If your organization already operates in a state where the employment “nondiscrimination laws” have broad exemptions for religious organizations, the Union Gospel Mission case should not impact your organization’s employment decisions. If, however, your organization is in a state like Washington that has statutes that do not explicitly allow religious organizations to hire on the basis of religious beliefs and practices, Union Gospel Mission may set a constitutional precedent that protects religious organizations in certain situations, regardless of state employment laws.  

If you are unsure what religious exemptions are available in your state’s employment laws, consult Napa Legal’s Multi-State Compliance Matrix or the Faith and Freedom Index to find out.
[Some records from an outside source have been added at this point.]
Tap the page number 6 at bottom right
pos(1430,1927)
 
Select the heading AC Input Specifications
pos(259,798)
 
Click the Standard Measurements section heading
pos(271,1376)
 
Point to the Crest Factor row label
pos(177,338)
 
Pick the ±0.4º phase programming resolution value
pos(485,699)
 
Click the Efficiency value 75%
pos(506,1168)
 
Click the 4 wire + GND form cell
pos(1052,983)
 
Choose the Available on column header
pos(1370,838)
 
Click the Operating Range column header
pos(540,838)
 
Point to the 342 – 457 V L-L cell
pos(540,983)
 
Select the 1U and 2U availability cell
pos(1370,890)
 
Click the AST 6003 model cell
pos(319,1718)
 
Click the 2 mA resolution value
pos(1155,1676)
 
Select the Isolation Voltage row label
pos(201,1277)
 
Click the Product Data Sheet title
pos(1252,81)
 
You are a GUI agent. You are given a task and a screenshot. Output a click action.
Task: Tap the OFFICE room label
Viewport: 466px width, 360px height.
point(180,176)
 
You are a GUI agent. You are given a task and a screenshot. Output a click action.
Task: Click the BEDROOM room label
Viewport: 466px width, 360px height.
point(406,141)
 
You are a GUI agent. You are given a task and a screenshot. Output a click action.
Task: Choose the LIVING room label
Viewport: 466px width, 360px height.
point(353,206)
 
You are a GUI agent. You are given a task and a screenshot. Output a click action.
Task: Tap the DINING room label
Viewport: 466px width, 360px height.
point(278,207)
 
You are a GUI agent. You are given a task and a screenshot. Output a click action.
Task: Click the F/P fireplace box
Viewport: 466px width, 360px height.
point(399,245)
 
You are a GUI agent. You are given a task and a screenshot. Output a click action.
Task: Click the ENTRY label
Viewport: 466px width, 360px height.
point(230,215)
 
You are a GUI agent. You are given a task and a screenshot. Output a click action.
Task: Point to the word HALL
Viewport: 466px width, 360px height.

Note that the Ninth Circuit does not set precedent for the whole country. Additionally, the Union Gospel Mission opinion is clear that it only applies to religious organizations like Union Gospel Mission. It is unclear whether other types of religious organizations (such as religious hospitals) will also be afforded these expanded protections under the Church Autonomy Doctrine. So while this case is a sign of hope, it is likely too early for most religious organizations to change their hiring policies or practices in response to this opinion.

Conclusion

The Church Autonomy Doctrine, derived from the Religion Clauses of the First Amendment, protects the freedom of religious organizations to make decisions concerning their own beliefs without government interference. While the ministerial exception enables such organizations to hire and fire ministers at will, regardless of nondiscrimination laws that ordinarily restrict employment decisions based on a list of protected characteristics, that protection does not extend to employment decisions involving non-ministers. In a novel ruling, the Ninth Circuit held that the Church Autonomy Doctrine also protects the ability of certain religious organizations to make employment decisions based on their religious beliefs, even for non-ministers. While the effects of Judge Bumatay’s opinion are yet to be seen, a highly influential court’s expanded reading of the Church Autonomy Doctrine will not go unnoticed in other jurisdictions. The outcome of Union Gospel Mission of Yakima has the potential to be one of the most important victories for religious freedom of our day.